[Start of section]
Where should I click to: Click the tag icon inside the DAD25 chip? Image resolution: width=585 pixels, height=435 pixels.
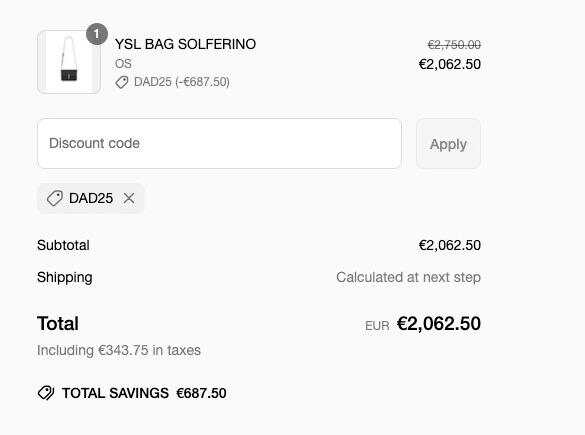pyautogui.click(x=54, y=198)
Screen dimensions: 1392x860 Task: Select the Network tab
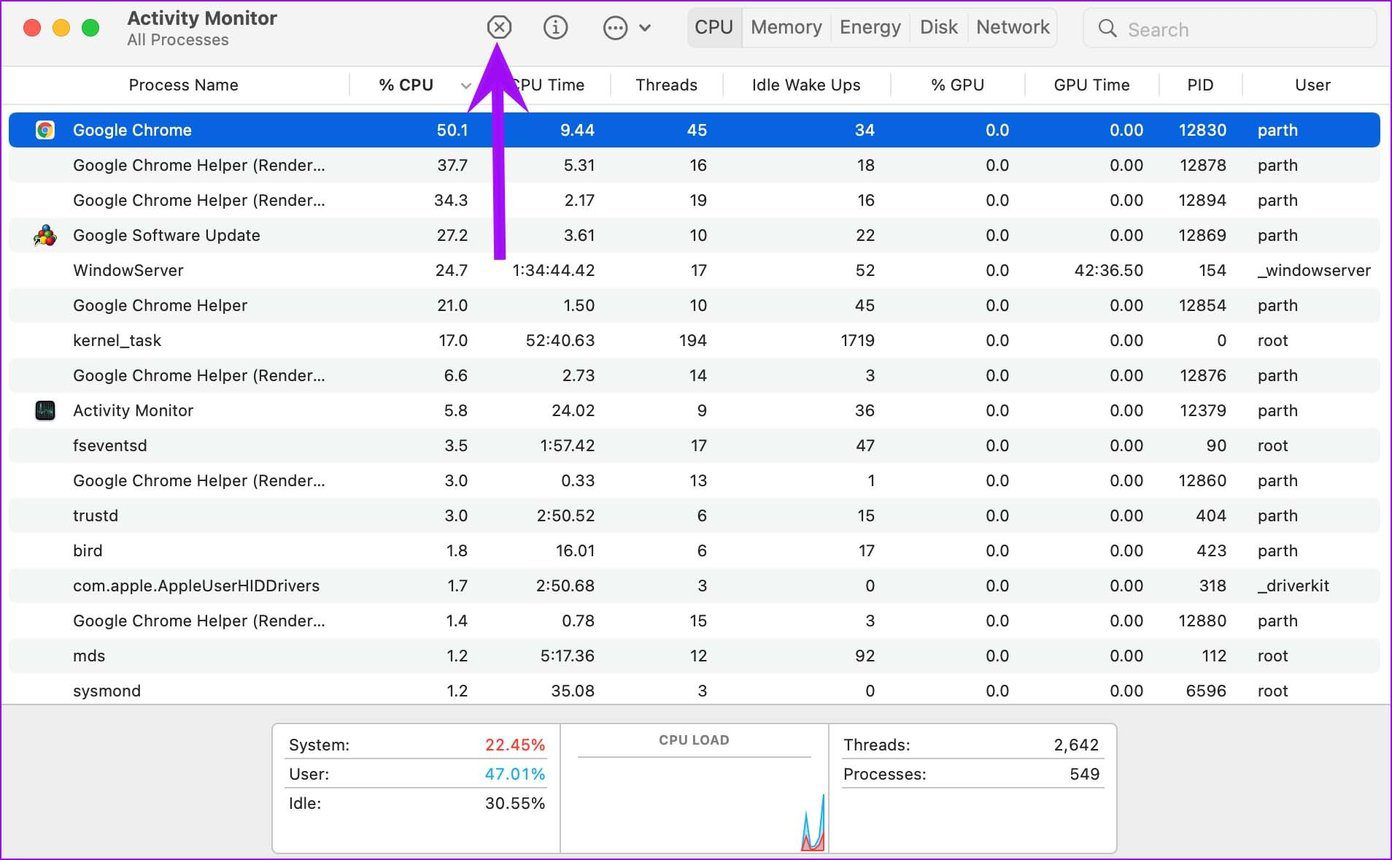1013,28
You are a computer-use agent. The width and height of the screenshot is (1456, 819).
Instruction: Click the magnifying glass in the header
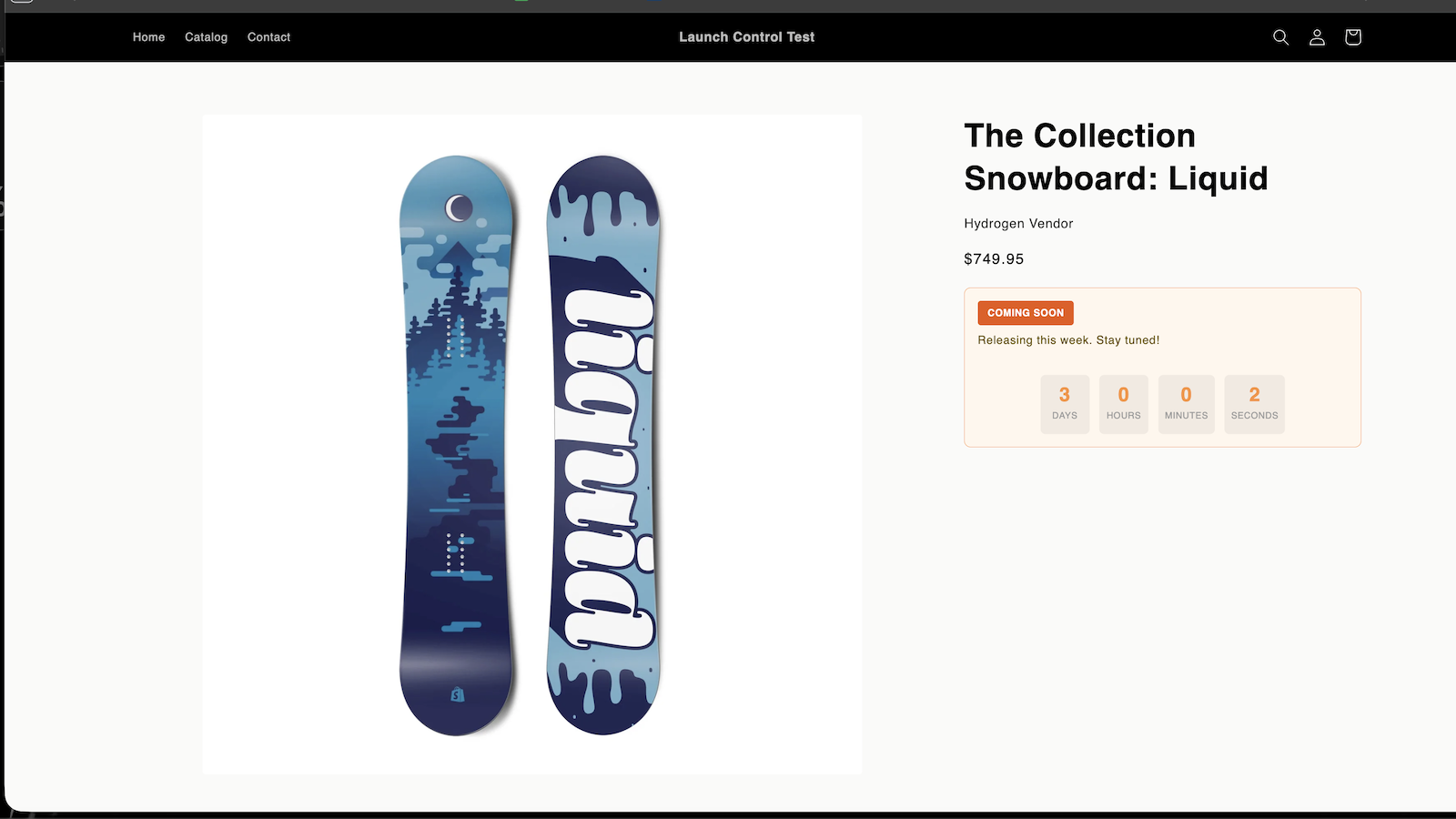[1280, 37]
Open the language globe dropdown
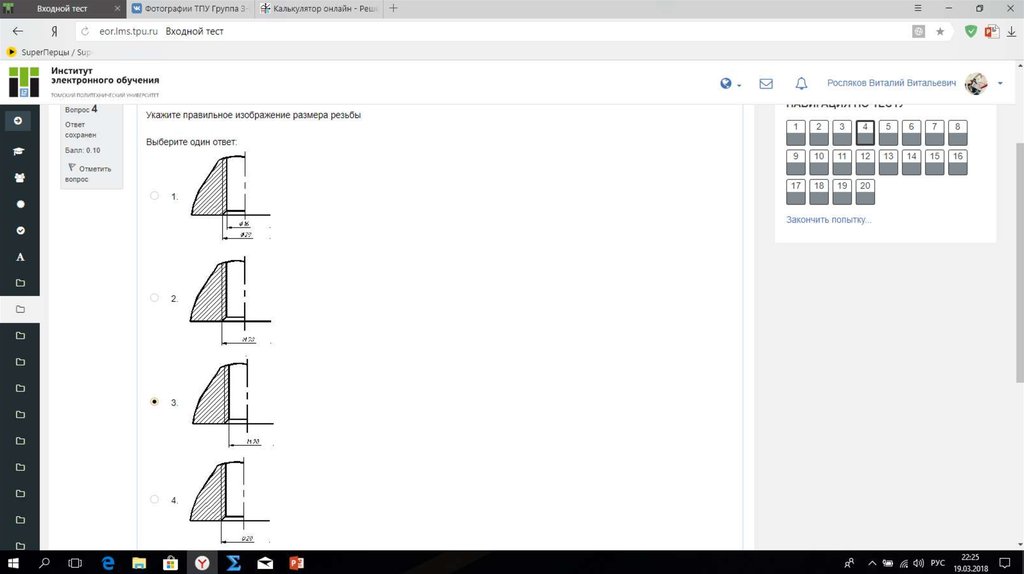 730,84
[End of section]
__PROBLEM DETAILS__:
With the pictures omitted, restate every entry above word for word.

__RESULT OF THE TASK__:
Where should I click to: Click the tag icon inside the DAD25 chip? Image resolution: width=585 pixels, height=435 pixels.
pyautogui.click(x=54, y=198)
Screen dimensions: 1392x860 Task: Select the Network tab
1013,28
You are a computer-use agent. The width and height of the screenshot is (1456, 819).
Instruction: Click the magnifying glass in the header
[1280, 37]
Open the language globe dropdown
 730,84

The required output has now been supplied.